Every line in the data below that holds "will" should be found and copied.

Data shown Block Start

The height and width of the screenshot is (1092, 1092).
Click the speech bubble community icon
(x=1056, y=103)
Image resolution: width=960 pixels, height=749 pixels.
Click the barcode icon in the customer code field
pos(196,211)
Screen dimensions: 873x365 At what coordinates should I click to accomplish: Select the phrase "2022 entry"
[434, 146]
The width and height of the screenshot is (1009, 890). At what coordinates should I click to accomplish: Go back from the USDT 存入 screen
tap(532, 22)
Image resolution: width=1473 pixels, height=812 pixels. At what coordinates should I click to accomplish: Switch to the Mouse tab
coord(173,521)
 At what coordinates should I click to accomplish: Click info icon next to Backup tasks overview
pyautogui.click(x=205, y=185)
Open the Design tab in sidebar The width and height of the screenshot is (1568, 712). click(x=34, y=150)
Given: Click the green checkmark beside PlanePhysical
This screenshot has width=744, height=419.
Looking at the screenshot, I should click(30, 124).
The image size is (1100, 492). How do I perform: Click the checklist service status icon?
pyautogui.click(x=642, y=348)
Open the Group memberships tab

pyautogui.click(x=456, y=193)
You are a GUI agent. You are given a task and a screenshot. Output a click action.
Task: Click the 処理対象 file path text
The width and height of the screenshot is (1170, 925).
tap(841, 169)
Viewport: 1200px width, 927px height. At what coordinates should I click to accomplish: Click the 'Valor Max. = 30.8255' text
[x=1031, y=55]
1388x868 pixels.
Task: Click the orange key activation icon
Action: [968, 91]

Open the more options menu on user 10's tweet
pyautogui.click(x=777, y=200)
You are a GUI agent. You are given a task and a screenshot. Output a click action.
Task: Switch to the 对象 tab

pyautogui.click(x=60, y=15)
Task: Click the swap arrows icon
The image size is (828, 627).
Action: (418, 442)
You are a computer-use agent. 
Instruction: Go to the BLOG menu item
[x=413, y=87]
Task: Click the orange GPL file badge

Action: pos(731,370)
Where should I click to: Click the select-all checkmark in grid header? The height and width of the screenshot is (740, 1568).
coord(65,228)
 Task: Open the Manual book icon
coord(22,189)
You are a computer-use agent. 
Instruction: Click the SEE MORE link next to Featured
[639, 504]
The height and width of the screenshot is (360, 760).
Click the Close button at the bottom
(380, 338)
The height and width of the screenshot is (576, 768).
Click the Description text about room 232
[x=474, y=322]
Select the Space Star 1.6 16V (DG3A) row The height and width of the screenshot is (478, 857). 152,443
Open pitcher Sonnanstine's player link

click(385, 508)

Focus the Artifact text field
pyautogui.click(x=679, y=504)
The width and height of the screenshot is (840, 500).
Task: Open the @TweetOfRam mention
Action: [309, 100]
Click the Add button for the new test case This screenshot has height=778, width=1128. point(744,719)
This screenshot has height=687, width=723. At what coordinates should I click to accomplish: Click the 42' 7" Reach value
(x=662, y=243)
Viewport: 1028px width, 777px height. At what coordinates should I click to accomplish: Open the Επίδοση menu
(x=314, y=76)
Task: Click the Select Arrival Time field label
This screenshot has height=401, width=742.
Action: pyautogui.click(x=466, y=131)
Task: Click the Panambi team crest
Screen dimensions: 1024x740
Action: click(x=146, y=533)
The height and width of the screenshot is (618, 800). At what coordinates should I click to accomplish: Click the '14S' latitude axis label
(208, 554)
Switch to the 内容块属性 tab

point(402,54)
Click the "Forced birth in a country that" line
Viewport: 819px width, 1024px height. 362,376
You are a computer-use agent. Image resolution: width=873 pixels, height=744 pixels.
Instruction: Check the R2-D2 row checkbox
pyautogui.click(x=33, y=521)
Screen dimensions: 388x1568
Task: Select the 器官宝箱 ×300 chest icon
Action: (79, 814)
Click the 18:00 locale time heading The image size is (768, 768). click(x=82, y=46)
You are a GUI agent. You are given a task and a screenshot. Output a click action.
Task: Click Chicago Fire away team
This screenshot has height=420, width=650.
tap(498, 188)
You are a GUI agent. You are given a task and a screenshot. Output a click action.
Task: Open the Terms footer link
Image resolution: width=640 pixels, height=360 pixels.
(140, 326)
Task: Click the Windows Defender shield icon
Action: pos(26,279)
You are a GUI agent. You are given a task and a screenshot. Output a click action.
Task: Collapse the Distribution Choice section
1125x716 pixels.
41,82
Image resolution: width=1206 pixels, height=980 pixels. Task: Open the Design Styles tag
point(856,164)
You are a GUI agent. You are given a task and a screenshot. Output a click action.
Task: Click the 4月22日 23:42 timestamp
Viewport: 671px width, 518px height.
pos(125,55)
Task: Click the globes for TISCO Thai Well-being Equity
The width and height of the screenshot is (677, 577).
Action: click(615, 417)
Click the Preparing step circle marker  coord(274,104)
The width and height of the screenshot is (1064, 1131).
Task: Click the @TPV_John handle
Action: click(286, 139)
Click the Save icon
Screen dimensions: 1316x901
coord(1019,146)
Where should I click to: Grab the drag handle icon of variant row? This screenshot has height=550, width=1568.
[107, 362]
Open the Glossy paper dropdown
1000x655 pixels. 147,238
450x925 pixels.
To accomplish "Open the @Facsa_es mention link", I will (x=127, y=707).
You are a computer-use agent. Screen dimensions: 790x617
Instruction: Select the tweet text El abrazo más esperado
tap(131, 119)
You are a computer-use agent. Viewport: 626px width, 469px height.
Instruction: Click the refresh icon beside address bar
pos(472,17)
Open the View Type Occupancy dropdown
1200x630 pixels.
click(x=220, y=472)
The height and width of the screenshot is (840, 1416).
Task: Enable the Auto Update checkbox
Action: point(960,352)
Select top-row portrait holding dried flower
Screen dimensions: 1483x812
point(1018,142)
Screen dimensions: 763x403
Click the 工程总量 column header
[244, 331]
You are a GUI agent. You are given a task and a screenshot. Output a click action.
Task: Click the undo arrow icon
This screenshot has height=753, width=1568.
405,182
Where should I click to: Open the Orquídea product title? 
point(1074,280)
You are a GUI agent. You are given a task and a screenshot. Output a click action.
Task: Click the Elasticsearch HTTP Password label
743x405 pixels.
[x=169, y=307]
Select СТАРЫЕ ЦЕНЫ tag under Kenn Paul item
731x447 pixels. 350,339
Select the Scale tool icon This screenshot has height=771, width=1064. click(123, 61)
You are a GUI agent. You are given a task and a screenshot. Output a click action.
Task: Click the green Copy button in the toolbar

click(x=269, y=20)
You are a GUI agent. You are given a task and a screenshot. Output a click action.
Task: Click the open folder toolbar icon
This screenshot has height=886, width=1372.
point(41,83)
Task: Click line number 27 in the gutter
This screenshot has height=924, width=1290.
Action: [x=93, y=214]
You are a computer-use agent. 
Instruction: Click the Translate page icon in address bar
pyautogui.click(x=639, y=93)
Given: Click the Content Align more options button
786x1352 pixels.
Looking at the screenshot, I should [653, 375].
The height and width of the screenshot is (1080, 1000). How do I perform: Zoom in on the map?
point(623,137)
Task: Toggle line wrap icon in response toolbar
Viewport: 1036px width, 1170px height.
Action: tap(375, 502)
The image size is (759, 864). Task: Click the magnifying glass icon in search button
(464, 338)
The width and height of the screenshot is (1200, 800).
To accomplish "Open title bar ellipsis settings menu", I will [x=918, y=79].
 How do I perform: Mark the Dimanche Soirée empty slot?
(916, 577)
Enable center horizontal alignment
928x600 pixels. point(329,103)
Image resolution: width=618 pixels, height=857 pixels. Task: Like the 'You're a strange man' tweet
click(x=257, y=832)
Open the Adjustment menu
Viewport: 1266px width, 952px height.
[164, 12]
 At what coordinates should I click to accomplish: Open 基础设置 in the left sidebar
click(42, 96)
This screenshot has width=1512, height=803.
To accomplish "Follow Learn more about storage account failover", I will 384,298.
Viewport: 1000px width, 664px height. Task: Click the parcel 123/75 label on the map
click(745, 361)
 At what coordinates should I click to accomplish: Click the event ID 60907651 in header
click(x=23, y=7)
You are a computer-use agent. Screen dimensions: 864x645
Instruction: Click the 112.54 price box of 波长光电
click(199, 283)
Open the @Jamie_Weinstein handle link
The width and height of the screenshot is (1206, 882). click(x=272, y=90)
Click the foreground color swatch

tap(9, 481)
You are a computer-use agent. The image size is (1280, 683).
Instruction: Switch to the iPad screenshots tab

Data shown Block End

Completed task ->
To accomplish "Open the @Facsa_es mention link", I will (x=127, y=707).
To accomplish "Open title bar ellipsis settings menu", I will [x=918, y=79].
To accomplish "Follow Learn more about storage account failover", I will 384,298.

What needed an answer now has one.